As observant chroniclers of the automobile scene will note (along with students of Hollywood B-lists and Sunday-dinner fixings), midlife makeovers are not always good news. Alleged improvements are easy to count in the version 2.0-or, as we used to say, Mark 2-editions; we've got press releases just in case we miss them. But sometimes these revisions are harder to feel behind the wheel. Indeed, be they mortal or super, most cars are lucky to emerge from the face-lifting process no worse than they were before.
So welcome, first, the most exceptional of the many exceptional features of the new Ferrari F430 Spider, the just-launched revision of the Ferrari 360 Modena, which debuted in 1999. This follow-up is a striking exception to the rule, not only equaling but fairly blasting past the incredibly super model it updates. As if it suddenly had 483 hp and 343 lb-ft of torque at its disposal, which, of course, it now does. Not since the Z06 version of the C5 Corvette debuted in 2001 has a vessel already so exciting to drive gone in for a mid-ocean course correction and returned to steam so wickedly strong and so noticeably improved.
Outward refinements seem subtle on this most unsubtle machine, until you learn that the only carryover sheetmetal is the doors.
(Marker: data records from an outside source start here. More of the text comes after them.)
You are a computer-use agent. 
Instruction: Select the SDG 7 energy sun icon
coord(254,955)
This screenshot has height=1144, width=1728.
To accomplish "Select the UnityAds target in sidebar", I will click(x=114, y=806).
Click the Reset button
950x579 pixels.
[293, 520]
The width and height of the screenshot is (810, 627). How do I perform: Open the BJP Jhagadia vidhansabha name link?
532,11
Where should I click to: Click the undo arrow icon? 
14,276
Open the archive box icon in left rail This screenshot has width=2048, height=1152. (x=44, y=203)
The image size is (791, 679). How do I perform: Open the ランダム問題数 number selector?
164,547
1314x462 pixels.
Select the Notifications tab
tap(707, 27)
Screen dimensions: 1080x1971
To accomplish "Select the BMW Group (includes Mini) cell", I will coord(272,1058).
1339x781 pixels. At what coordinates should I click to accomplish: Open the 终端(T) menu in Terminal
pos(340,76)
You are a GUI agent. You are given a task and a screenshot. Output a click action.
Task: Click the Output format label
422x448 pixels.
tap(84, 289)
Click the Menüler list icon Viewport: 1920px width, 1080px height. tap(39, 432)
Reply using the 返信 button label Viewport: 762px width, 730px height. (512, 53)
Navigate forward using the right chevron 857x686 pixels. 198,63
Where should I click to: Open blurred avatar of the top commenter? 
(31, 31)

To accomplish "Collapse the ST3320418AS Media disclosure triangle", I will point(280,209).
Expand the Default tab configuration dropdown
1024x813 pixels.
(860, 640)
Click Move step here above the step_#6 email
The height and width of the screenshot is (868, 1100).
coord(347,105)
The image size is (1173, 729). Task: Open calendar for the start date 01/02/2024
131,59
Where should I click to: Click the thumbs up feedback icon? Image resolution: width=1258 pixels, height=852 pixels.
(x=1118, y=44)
Plus, there are improvements to the wind-deflection system, a revised power convertible top, and new polished stainless-steel tailpipes. There's an updated instrument binnacle, a slimmer central tunnel, and a driver's-mirror shell now embossed to read "F430," just in case anyone was in doubt that yours was the latest and greatest example of a car that now costs about $200,000.
But the F430's biggest news lies under a glass cover, just behind the driver and just ahead of its nineteen-inch rear wheels, cradled in the exposed rails of a high-tech aluminum spaceframe.
Seven-tenths of a liter in additional cubic capacity doesn't sound like much, even if it does represent an almost 20 percent increase over the none-too-shabby 360 Modena's 3.6 liters. But it turns out the old adage about the lack of a suitable replacement for displacement holds as true for fancy-pants DOHC V-8 rev monsters crafted from aluminum by Italian artisans as its does for the V-8 rock crushers puked out by American factories in cast iron when the adage was new. The F430's larger-displacement V-8 and new four-valve cylinder heads serve up an additional 91 hp and 67 lb-ft of torque, shaving half a second off its 0-to-60-mph time (now about 4.0 seconds) and raising top speed to 193 mph.
Back home, of course, a red Ferrari driven in anger is a surefire invitation to the courthouse anywhere, anyplace, anytime. But in Italy- in the hills above Maranello, at least- it's an entirely different kettle of fettuccine.
We headed skyward at the suggestion of photographer Mark Bramley, who knew too well Ferrari's planned route for the U.S. journalists who were there to drive the F430, having negotiated the same course with a group of British scribes the week before. So, while I and the rest of the American journalists were busy letting out a collective gasp as our bus pulled into the Palazzo Ducale in Sassuolo to reveal a dozen topless F430s with keys in ignitions, Bramley was already plotting our escape. He had it in mind for us to take an intentional wrong turn out of the plaza, with no goals beyond driving hard for nine hours and rejoining the group at day's end, in the parking lot of the Galleria museum and gift shop adjacent to Ferrari's shrinelike Maranello factory. It sounded like a plan.
In the name of photographic possibility and to smooth our way through the Italian countryside, we were fortunate to detach German (pronounced "Herrman") Gilli, a Ferrari wrench and test driver, complete with company car-in this case, Italy's people mover of choice, the Fiat Multipla diesel. Gilli would serve as our guide, translator, and rabbit.
Initially, it proved hard, comically so, to keep pace with the Multipla, at least as conducted by the twenty-eight-year-old Gilli, who came to Maranello three years ago from his native Argentina. A man possessed, Gilli piloted the Multipla at breakneck speed most everywhere. Showcasing what we took to be local custom, he drove on the wrong side of the road and ignored solid lines as he shot apexes and overtook on blind corners. This in villages whose size, along with general notions of etiquette and the natural impulse toward self-preservation, would seem to have dictated hauling it down to a walking speed or facing the prospect of certain arrest.